At the same time, a ship would leave New York City, sail around the tip of South America, and sail up the Pacific Coast and establish a settlement at the mouth of the Columbia River.
The two groups would link up, and the settlement would begin operations as a fur trading outpost.
Bad Luck Plagued Fort Astoria
The seagoing part of the expedition left New York City in September 1810 aboard the ship Tonquin. After rounding South America, the ship visited Hawaii, where it picked up supplies, and finally reached the mouth of the Columbia River in present day Oregon in March 1811.
The group aboard the Tonquin founded Fort Astoria, the present day site of Astoria, Oregon.
In June 1811, after the fort was established, the Tonquin sailed up the coast and encountered hostile Indians. The crew was massacred and the ship was destroyed.
The men at Fort Astoria, though shaken by the loss of the ship, continued to set up their trading post, and established friendly with local Indians.
The overland expedition which traveled across the continent faced its own hardships. Leaving St. Louis in late 1810, about four dozen men arrived on the Oregon coast by early 1812.

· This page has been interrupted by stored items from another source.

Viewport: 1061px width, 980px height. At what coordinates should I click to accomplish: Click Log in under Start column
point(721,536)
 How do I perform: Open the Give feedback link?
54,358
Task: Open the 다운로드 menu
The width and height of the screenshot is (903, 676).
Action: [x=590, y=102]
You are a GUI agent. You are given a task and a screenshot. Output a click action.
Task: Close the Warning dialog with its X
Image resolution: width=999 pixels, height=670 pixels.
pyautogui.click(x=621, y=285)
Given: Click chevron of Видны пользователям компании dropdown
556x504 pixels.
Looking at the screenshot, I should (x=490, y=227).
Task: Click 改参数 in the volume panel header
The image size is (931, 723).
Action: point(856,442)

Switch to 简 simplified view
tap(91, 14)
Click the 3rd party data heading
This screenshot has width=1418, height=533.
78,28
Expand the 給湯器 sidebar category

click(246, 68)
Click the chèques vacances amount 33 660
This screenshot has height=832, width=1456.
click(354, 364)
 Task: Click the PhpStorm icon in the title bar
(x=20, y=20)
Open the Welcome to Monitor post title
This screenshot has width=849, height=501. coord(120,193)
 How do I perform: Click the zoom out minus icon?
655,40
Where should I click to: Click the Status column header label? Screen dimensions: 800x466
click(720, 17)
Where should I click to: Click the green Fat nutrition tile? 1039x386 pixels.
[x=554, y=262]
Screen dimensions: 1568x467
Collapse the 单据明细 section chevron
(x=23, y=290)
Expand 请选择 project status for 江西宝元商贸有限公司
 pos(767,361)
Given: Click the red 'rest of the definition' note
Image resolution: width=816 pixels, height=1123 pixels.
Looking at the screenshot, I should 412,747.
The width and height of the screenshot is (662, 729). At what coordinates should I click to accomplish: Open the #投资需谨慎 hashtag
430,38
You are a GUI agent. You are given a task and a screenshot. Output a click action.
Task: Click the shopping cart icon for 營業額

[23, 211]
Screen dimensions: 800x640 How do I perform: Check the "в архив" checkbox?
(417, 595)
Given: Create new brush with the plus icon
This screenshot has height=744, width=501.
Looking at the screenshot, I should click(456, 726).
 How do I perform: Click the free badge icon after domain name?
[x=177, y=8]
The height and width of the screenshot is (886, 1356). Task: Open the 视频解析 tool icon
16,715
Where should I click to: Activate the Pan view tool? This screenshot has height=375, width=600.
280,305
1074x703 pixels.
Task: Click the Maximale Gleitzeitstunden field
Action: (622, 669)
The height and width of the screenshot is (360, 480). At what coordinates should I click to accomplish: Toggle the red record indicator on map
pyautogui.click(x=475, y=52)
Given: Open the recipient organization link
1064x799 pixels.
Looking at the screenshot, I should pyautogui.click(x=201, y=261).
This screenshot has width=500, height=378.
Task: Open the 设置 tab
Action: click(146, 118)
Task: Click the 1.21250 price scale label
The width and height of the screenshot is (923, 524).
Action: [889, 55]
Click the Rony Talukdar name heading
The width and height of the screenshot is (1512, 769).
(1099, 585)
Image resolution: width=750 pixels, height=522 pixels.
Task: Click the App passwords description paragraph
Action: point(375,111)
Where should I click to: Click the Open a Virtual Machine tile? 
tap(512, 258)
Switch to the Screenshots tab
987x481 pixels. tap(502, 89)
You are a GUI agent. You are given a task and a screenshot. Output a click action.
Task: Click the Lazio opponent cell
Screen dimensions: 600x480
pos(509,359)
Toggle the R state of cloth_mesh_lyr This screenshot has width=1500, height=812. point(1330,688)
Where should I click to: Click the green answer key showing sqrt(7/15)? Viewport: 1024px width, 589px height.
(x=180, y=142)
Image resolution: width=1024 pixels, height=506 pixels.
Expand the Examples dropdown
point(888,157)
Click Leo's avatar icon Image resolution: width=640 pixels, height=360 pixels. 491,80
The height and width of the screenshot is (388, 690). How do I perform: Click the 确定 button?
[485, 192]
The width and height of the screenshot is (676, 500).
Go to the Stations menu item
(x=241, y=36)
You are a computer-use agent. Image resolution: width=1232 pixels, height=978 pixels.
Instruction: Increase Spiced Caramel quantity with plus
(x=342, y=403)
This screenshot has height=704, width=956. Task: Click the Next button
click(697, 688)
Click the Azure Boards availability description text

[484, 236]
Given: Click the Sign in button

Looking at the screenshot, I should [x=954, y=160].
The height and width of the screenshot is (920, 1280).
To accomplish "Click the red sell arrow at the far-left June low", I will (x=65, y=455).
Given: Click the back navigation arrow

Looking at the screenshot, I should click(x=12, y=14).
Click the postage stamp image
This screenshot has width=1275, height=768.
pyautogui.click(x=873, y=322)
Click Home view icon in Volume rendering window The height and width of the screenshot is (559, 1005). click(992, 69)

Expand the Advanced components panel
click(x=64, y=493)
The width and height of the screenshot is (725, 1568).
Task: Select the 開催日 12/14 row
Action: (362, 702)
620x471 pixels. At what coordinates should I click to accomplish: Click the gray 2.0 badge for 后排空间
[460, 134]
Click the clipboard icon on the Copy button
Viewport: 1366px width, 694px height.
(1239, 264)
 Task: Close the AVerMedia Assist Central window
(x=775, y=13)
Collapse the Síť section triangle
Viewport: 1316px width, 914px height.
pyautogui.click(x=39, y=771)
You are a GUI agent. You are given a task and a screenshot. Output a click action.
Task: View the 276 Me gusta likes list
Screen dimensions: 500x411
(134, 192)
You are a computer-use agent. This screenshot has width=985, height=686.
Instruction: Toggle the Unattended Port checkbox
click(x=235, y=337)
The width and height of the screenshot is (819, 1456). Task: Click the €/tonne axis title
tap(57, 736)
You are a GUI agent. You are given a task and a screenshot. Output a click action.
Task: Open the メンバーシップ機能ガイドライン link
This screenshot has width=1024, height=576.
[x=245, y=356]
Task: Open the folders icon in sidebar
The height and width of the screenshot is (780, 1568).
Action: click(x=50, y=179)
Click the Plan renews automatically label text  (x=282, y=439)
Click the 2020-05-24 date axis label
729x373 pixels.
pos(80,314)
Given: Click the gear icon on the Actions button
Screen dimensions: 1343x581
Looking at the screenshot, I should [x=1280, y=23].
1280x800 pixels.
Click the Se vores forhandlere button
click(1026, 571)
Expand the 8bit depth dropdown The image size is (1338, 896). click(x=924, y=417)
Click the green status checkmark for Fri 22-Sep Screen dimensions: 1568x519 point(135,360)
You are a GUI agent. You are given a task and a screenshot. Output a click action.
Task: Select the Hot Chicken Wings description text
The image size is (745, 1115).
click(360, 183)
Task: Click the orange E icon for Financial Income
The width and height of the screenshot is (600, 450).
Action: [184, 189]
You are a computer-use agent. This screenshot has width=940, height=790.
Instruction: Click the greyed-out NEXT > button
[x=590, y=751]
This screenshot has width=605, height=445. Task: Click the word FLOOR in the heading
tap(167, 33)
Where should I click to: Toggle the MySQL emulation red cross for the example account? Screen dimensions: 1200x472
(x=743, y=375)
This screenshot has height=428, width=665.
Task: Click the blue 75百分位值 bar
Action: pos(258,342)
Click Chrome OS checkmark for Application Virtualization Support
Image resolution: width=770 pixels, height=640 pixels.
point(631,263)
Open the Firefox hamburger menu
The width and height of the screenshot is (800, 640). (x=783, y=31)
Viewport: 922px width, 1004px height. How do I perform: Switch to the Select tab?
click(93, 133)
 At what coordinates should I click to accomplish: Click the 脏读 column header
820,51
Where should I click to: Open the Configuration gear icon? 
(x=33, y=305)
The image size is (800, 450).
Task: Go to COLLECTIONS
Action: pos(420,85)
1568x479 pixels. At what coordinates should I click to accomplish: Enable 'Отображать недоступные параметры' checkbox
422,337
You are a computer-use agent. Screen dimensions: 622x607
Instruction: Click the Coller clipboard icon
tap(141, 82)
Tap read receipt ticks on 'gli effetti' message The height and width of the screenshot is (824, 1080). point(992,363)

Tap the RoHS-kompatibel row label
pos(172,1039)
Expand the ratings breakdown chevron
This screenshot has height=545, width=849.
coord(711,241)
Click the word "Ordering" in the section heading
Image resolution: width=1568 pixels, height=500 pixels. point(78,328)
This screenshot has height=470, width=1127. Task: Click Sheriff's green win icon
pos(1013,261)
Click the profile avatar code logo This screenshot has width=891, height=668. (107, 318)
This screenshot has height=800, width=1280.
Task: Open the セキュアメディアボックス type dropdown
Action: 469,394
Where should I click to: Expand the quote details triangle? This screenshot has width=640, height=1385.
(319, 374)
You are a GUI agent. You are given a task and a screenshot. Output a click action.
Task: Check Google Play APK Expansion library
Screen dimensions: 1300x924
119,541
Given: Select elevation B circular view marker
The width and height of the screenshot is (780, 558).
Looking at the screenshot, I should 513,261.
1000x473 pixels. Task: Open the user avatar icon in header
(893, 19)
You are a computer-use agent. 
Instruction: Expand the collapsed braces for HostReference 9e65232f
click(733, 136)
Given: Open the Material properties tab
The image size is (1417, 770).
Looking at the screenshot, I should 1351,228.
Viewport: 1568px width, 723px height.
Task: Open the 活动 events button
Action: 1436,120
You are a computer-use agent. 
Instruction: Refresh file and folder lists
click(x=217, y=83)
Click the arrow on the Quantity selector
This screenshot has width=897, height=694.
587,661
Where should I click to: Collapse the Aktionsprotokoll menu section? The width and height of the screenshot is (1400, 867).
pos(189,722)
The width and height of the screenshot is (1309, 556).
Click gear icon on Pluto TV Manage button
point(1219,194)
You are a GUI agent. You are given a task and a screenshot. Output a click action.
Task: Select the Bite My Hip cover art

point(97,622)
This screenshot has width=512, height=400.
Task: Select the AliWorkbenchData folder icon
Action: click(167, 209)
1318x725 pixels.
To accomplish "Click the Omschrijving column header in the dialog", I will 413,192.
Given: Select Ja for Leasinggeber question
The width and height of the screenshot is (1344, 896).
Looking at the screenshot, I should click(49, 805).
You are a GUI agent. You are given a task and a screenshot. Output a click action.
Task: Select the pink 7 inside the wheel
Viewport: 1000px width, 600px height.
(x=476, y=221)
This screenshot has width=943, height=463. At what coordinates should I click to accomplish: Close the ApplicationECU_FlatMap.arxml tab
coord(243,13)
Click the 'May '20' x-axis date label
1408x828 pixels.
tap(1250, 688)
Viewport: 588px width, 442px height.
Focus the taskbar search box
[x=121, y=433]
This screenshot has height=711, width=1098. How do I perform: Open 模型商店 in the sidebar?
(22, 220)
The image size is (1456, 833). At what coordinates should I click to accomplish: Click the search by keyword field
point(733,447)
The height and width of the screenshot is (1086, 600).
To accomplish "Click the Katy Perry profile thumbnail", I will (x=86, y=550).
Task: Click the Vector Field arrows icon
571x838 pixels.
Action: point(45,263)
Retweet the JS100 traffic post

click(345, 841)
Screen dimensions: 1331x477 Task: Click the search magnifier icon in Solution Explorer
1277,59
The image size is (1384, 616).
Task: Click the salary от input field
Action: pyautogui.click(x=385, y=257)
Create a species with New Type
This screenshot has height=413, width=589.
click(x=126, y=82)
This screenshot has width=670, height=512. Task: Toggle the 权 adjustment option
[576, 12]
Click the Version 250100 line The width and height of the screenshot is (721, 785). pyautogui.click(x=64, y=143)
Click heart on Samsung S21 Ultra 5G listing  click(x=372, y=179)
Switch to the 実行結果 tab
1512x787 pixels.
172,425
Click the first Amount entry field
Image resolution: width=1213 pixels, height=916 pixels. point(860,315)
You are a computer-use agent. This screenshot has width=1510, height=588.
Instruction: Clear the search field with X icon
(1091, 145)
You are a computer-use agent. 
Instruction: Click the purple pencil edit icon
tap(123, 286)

The War of 1812 Interferes With Fort Astoria
On June 29, 1812 one of the men who had come on the Tonquin, Robert Stuart, left Fort Astoria to trek eastward, intending to inform John Jacob Astor in New York City of the loss of the Tonquin and the need for supplies at Fort Astoria. What Stuart did not know when he departed was that the United States had declared war on Britain 11 days earlier.
Seven months later the men at Fort Astoria heard from British traders who had set up a trading post nearby that the two nations were at war. Fearing that a British ship was coming to seize Fort Astoria, the men sold the outpost to the British trading company.
The Oregon Trail Was the Real Legacy of Fort Astoria
When the overland expedition had traveled westward to Fort Astoria, the men were not successful in finding a reliable trail through the Rocky Mountains. However, Robert Stuart's group, carrying the dispatches for John Jacob Astor, had much better luck in finding passes and establishing what in later years would be called the Oregon Trail.
For decades the trail blazed by Stuart (who did eventually reach St. Louis and then traveled to New York on horseback) would be something of a secret among fur traders. But in the early 1840s "emigrants," as the early settlers were called, began using the trail. And by the end of the 1840s tens of thousands of settlers and their prairie schooners made a steady procession westward along the Oregon Trail.
Fort Astoria never lived up to what John Jacob Astor envisioned. But his ambitious project yielded a great unexpected benefit, as the men bringing bad news to him had found the path that made westward expansion possible.